Brief — Retype the whole listing exactly. Leave out pictures.

=====

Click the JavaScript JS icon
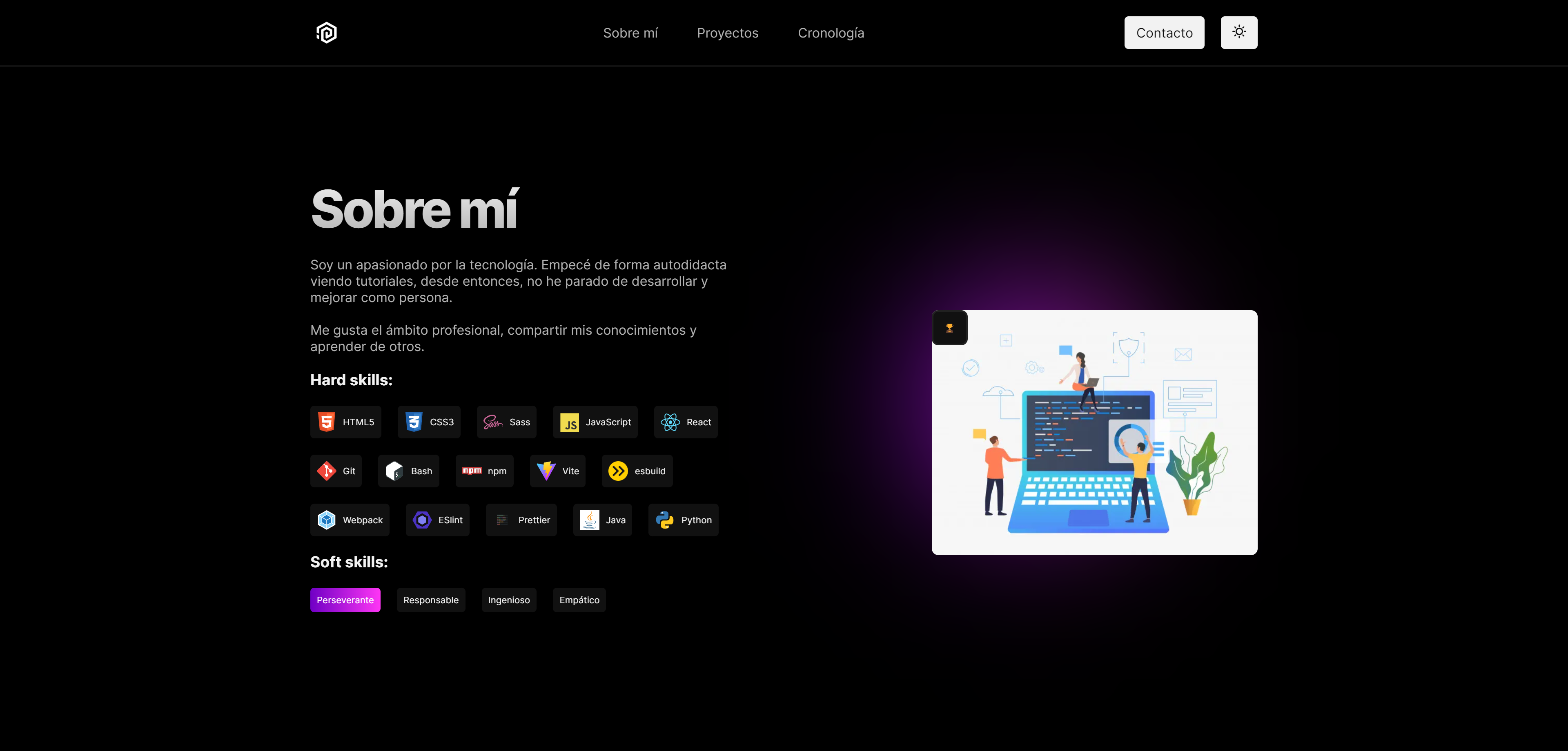The width and height of the screenshot is (1568, 751). [x=570, y=423]
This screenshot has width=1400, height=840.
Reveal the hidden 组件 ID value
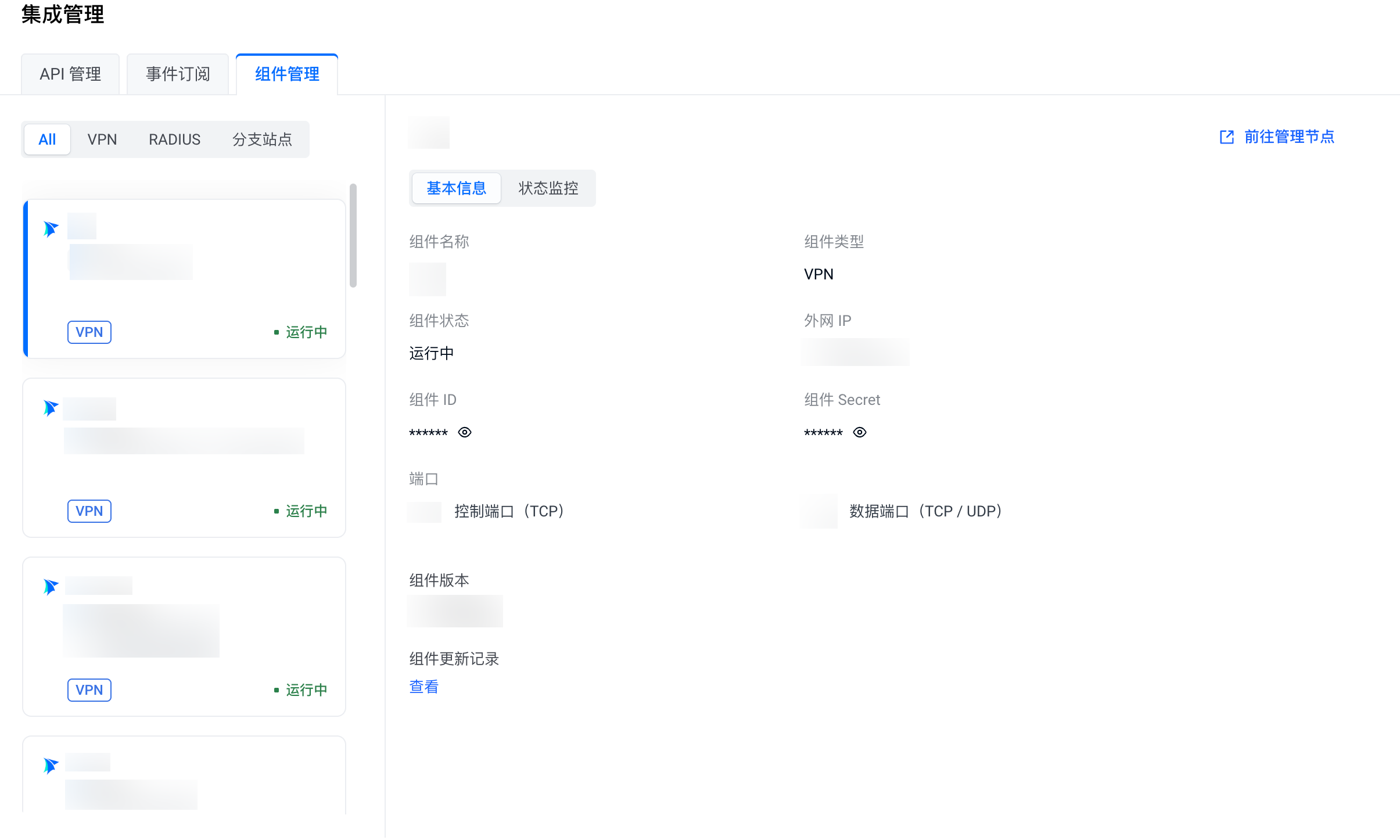[465, 432]
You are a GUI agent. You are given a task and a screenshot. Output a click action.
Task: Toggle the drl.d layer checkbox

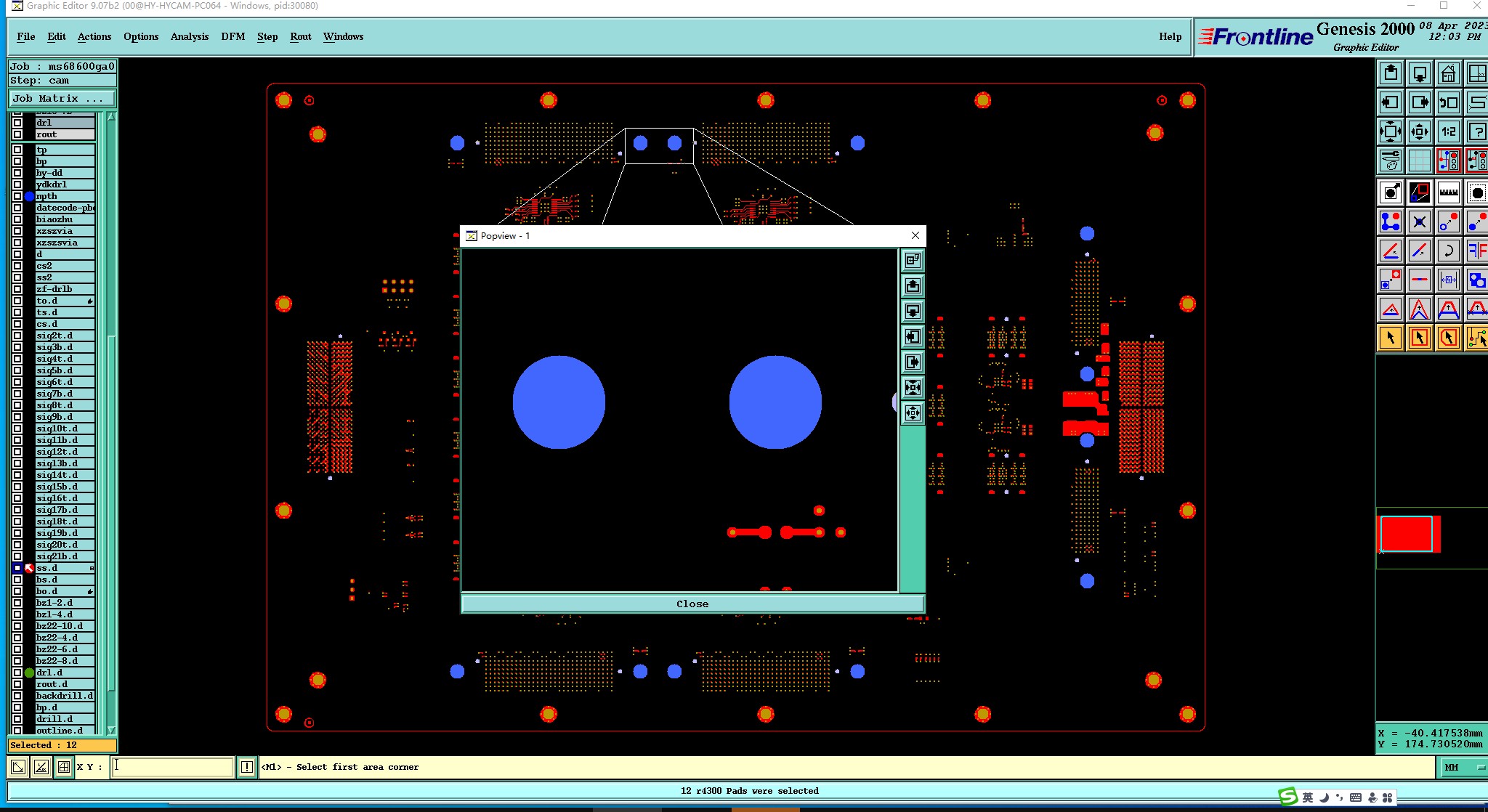point(17,673)
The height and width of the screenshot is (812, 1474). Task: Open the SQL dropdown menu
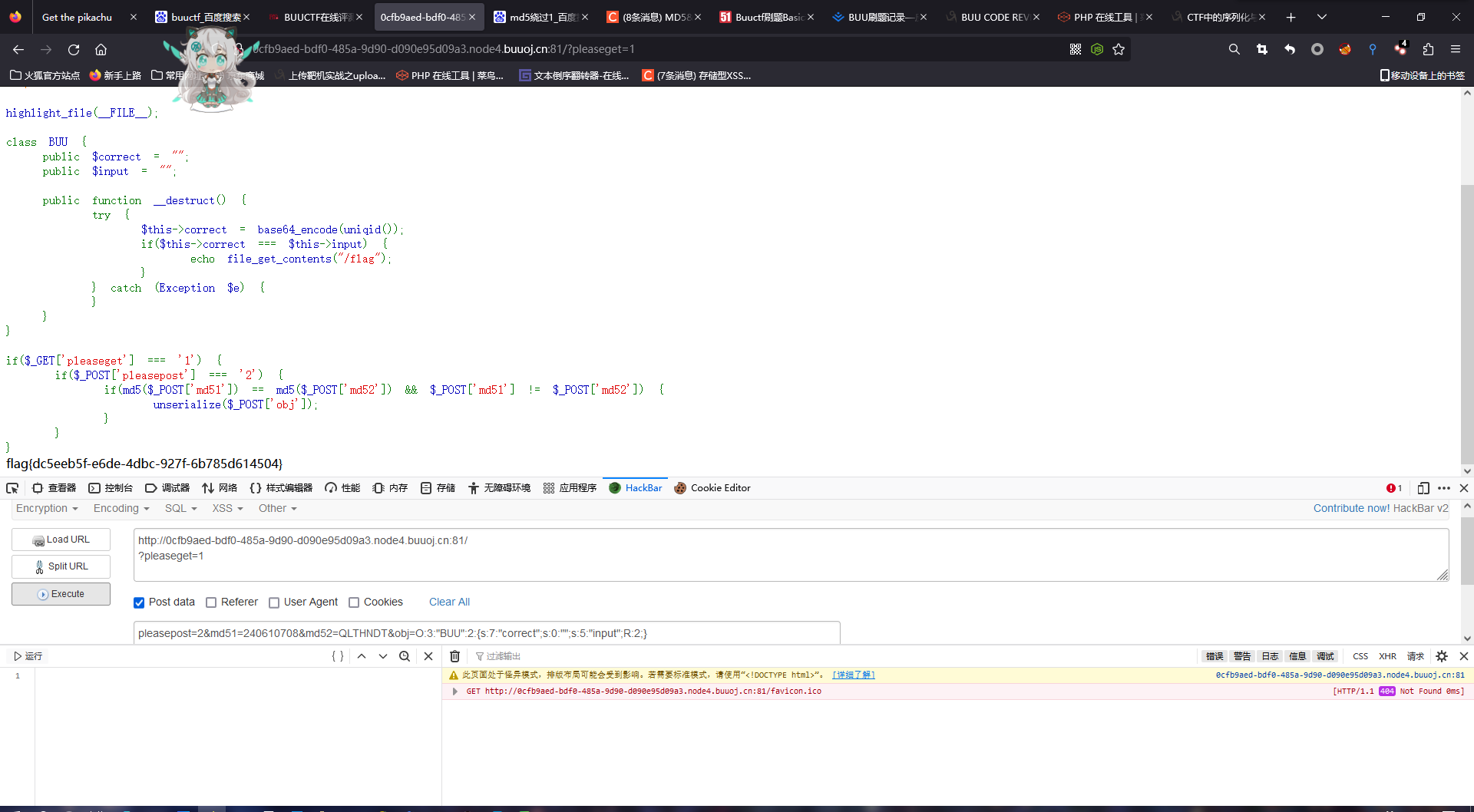(x=180, y=508)
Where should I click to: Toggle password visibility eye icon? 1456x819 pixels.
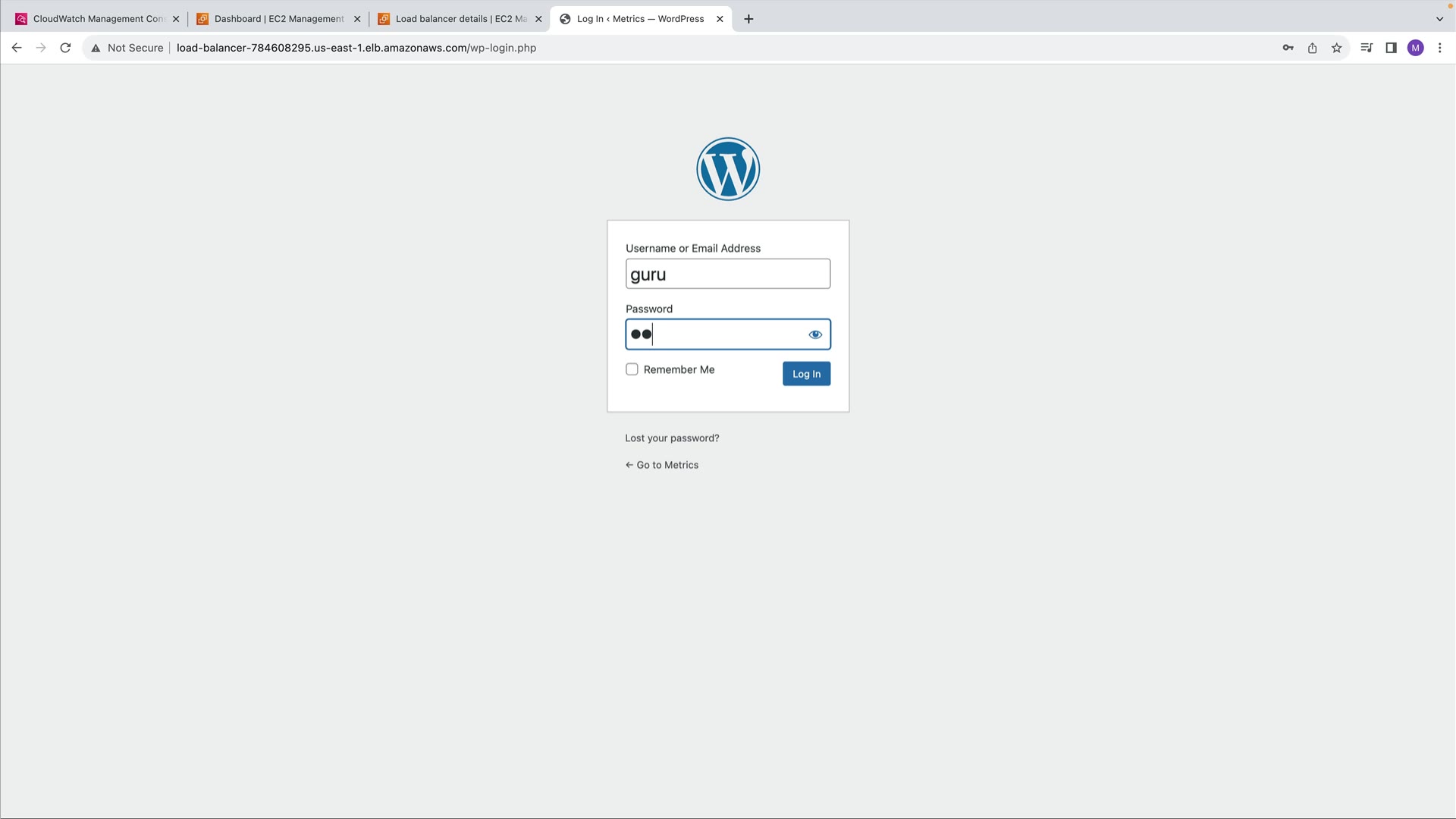(815, 334)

=====

Final answer —
Click the JavaScript JS icon
The width and height of the screenshot is (1568, 751). [x=570, y=423]
This screenshot has width=1400, height=840.
Reveal the hidden 组件 ID value
[465, 432]
You are a GUI agent. You are given a task and a screenshot. Output a click action.
Task: Toggle the drl.d layer checkbox

point(17,673)
The height and width of the screenshot is (812, 1474). Task: Open the SQL dropdown menu
(x=180, y=508)
Where should I click to: Toggle password visibility eye icon? 1456x819 pixels.
(815, 334)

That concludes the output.